The Last Temptation of Becky is a 2026 American action thriller film directed by Jenn Wexler. The movie is the third installment in the Becky film series, and serves as a sequel to The Wrath of Becky (2023). The film stars Lulu Wilson returning as the eponymous antihero, alongside Neil Patrick Harris, Brandon Flynn, James Urbaniak, and Kate Siegel.

==Cast==
- Lulu Wilson as Becky Hooper
- Neil Patrick Harris
- Brandon Flynn
- James Urbaniak
- Kate Siegel as Agent Montana

==Production==
In March 2023, Matt Angel stated that there were ongoing discussions for a third Becky film. By May of the same year, Wilson confirmed development for a sequel, while expressing hope that Kate Siegel would reprise her role from the second installment. Confirming that the end of The Wrath of Becky was intended to set up events for a sequel, the actress further stated that she, the co-directors, and the producers were discussing the story of the next film, while reporting that Siegel had expressed interest in the project.

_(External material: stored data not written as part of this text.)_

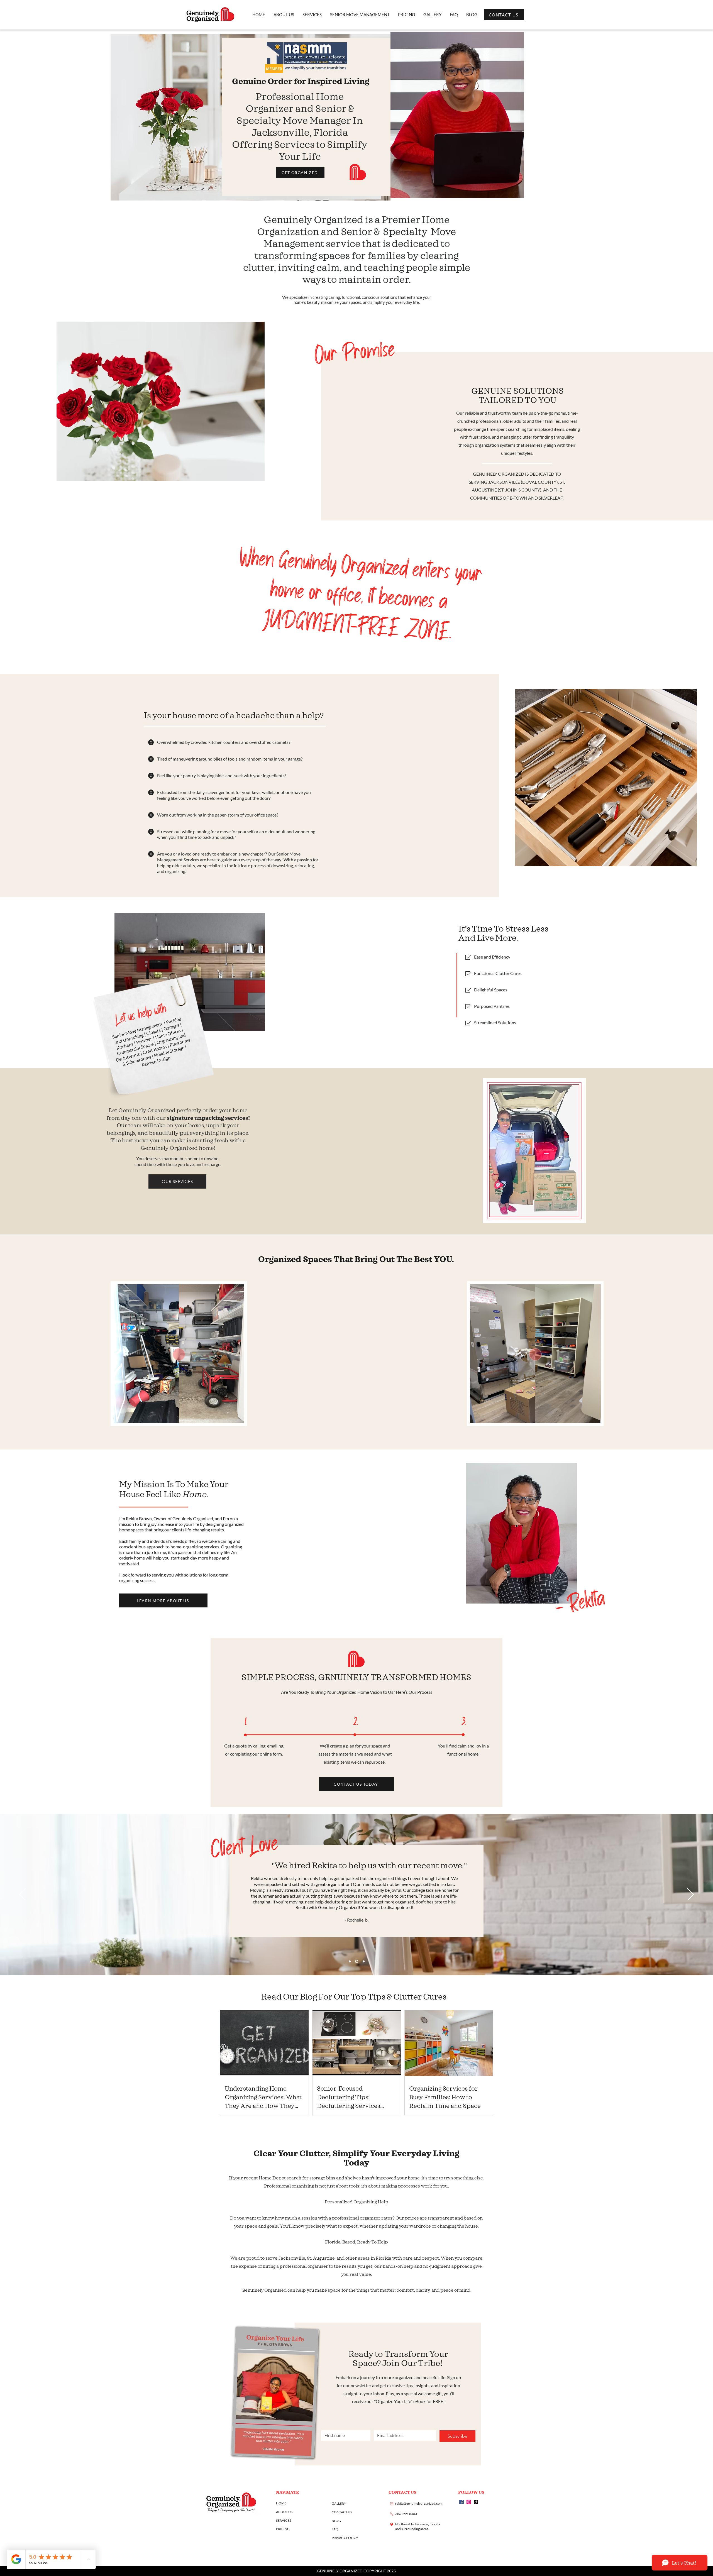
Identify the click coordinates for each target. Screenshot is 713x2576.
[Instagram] (469, 2502)
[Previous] (22, 1895)
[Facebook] (461, 2502)
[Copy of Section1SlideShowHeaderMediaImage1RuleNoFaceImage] (357, 1961)
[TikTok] (476, 2502)
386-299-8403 (406, 2514)
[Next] (690, 1895)
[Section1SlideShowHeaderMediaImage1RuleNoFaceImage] (350, 1961)
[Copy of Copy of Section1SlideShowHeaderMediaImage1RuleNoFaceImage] (364, 1961)
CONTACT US (342, 2512)
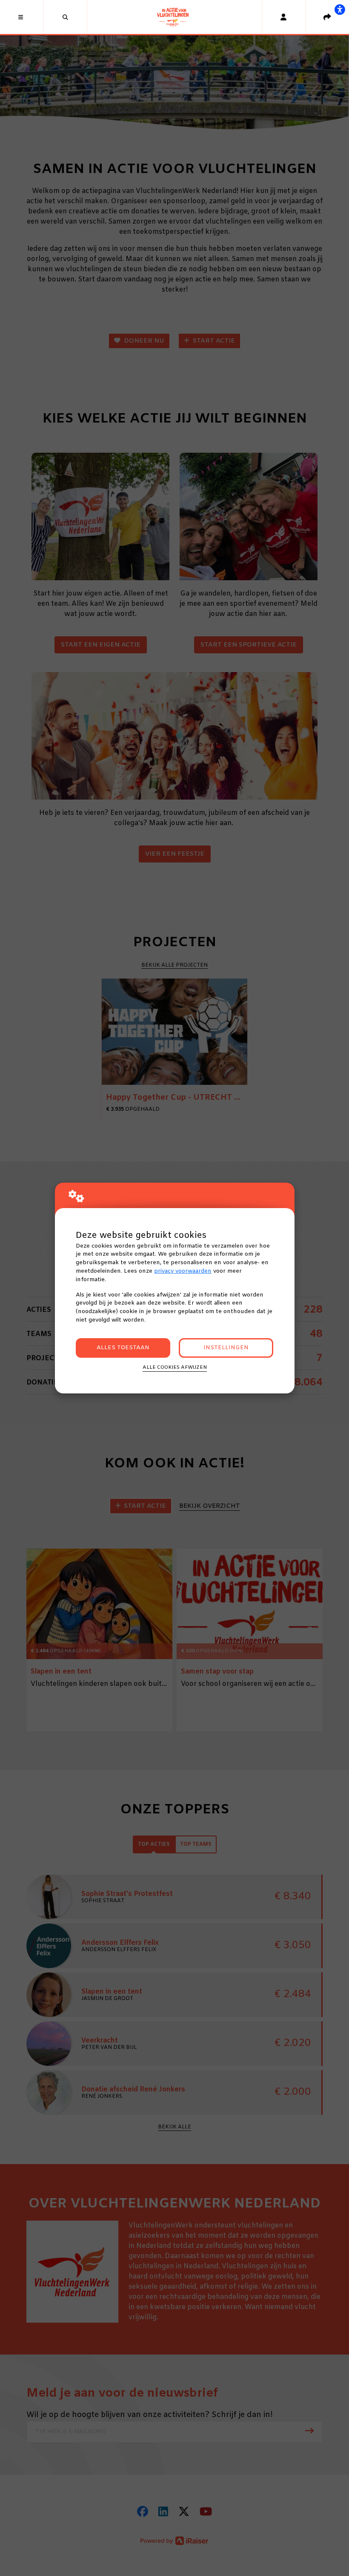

Principal photography had been completed by February 2026, in Northern Ireland, with Jenn Wexler directing. Neil Patrick Harris, Brandon Flynn, James Urbaniak, Noah Leggott and Kate Siegel rounded out the cast. Julia Swain served as the cinematographer, Janna Emig edited the film, and Nima Fakhrara composed the score.

==Release==
The Last Temptation of Becky premiered at Fantasia Festival in Montreal, Canada on July 25, 2026. In attendance were actors Lulu Wilson and Noah Leggott, along with director Jenn Wexler, producers Chadd Harbold and Russ Posternak and Editor Janna Emig.